To think of the body of Christ as “ a loosely bound association of functional Lone Rangers” (Joseph Scheumann) is saying that we are not all one body. If one person is suffering and you say to yourself “They are suffering, but I’m not”, then you are excluding either yourself or that other person from the body of Christ. Instead, when you see someone suffering then you should go and suffer with them. That is what the church is suppose to do. If someone is hurt they help bandage the wounds, if someone is down they help them back up. It is not for us to say that we are separate from them therefore we should not feel the way they do. It is the complete opposite. No one person can be the body of Christ. We all make one body and we belong to and need each other. Take 1 Corinthians 12:21 for example:
“ The eye cannot say to the hand, “I don’t need you!” And the head cannot say to the feet, “I don’t need you!”

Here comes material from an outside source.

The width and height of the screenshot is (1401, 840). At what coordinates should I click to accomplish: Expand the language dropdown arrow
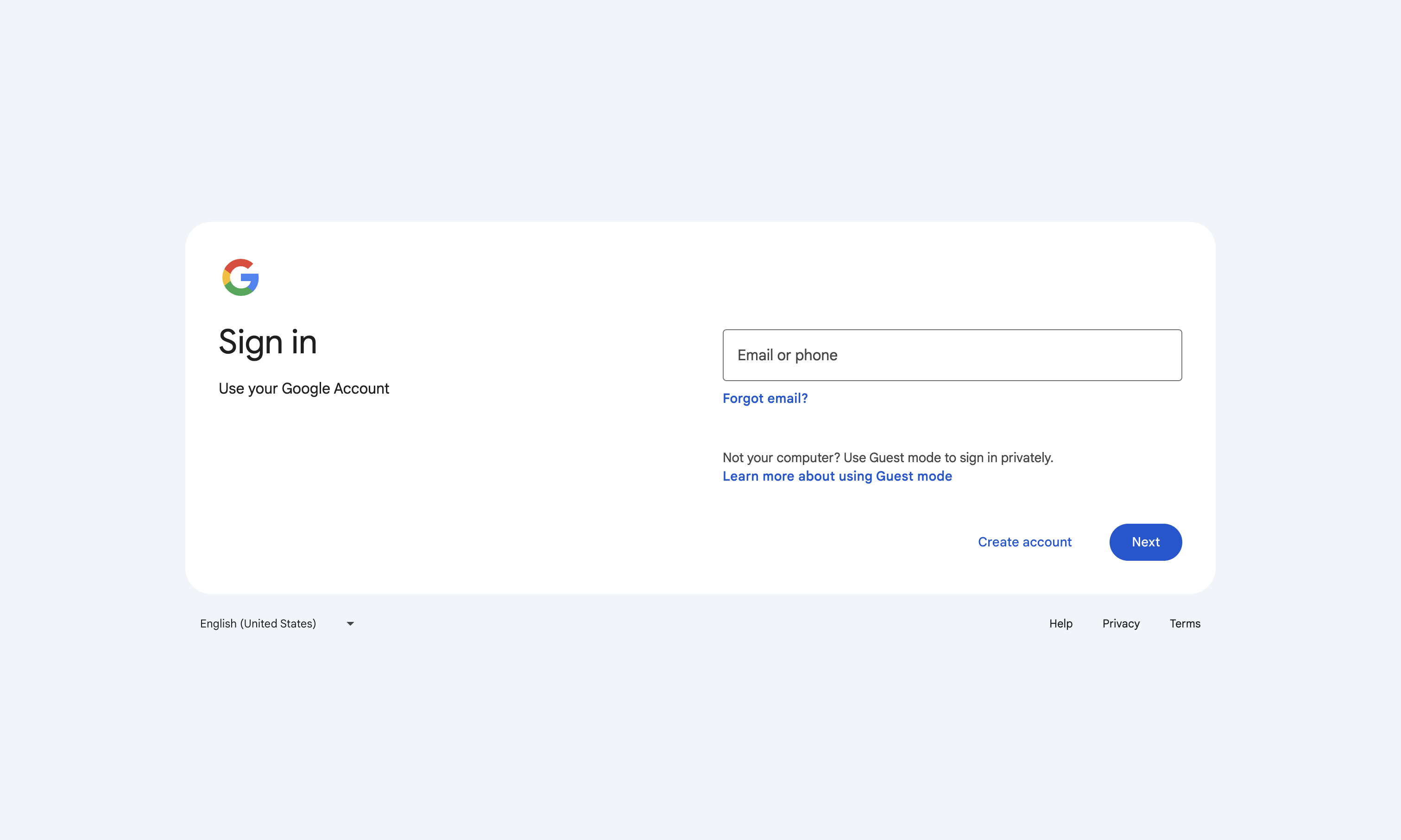point(350,624)
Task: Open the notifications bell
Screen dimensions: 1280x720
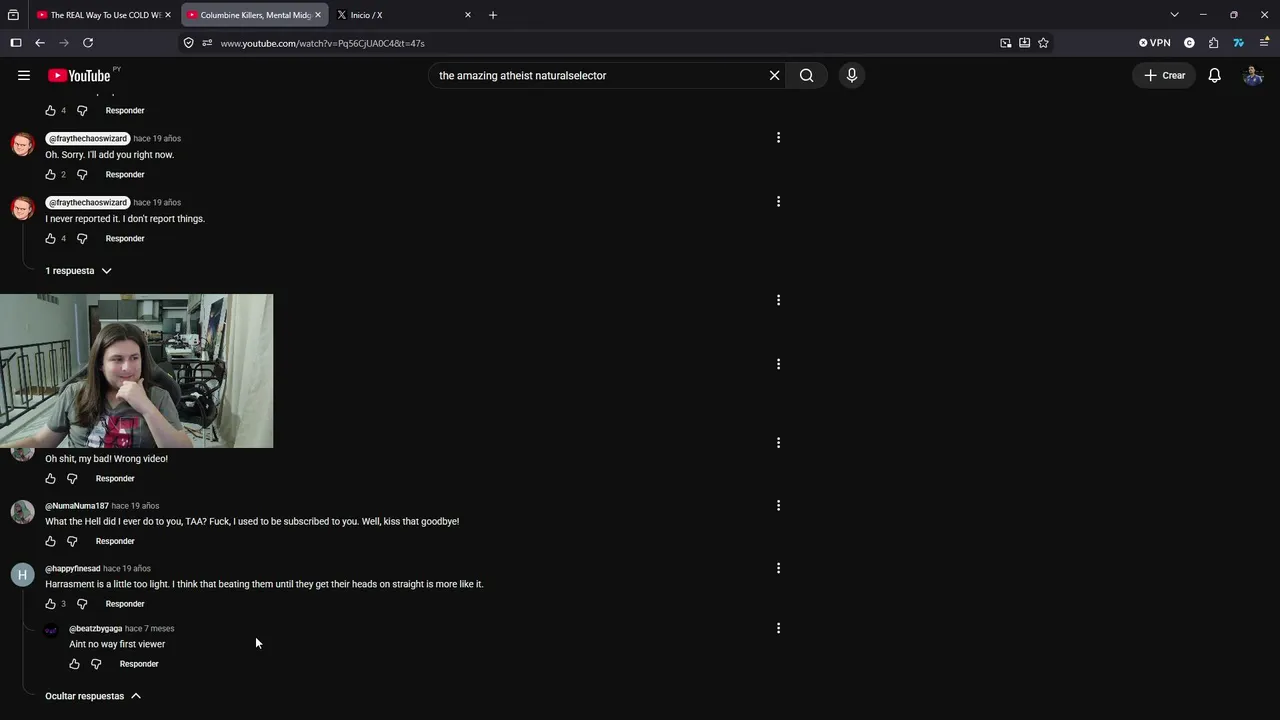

We can not say that we do not need a part of our body because we do. One Christian can not say to another Christian that they do not need them because they are separate from you. They are not separate from each other totally because they are both parts of the body of Christ. The Christians who are struggling the most and might not have such a good relationship with the Lord are like the weaker body parts Paul talks about. They are indispensable. So if everyone forms one body of Christ then no one is separate from someone else. When one part is hurt we are hurt too. Just like if you hurt your ankle then your foot hurts too. When you have pain that pain may feel centered on one part, but other parts are hurting as well. We should treat others like we are one with them. If they are the arm of the body of Christ and they are hurting then you should be that arm as well. We are told that our hearts should break for what breaks God’s heart and it breaks God’s heart when one of the members of the body of Christ is struggling and suffering without another member of the body being there to suffer with them and help to bring them out of that as well.
“so that there may be no division in the body, but that the members may have the same care for one another. And if one member suffers, all the members suffer with it; if one member is honored, all the members rejoice with it.”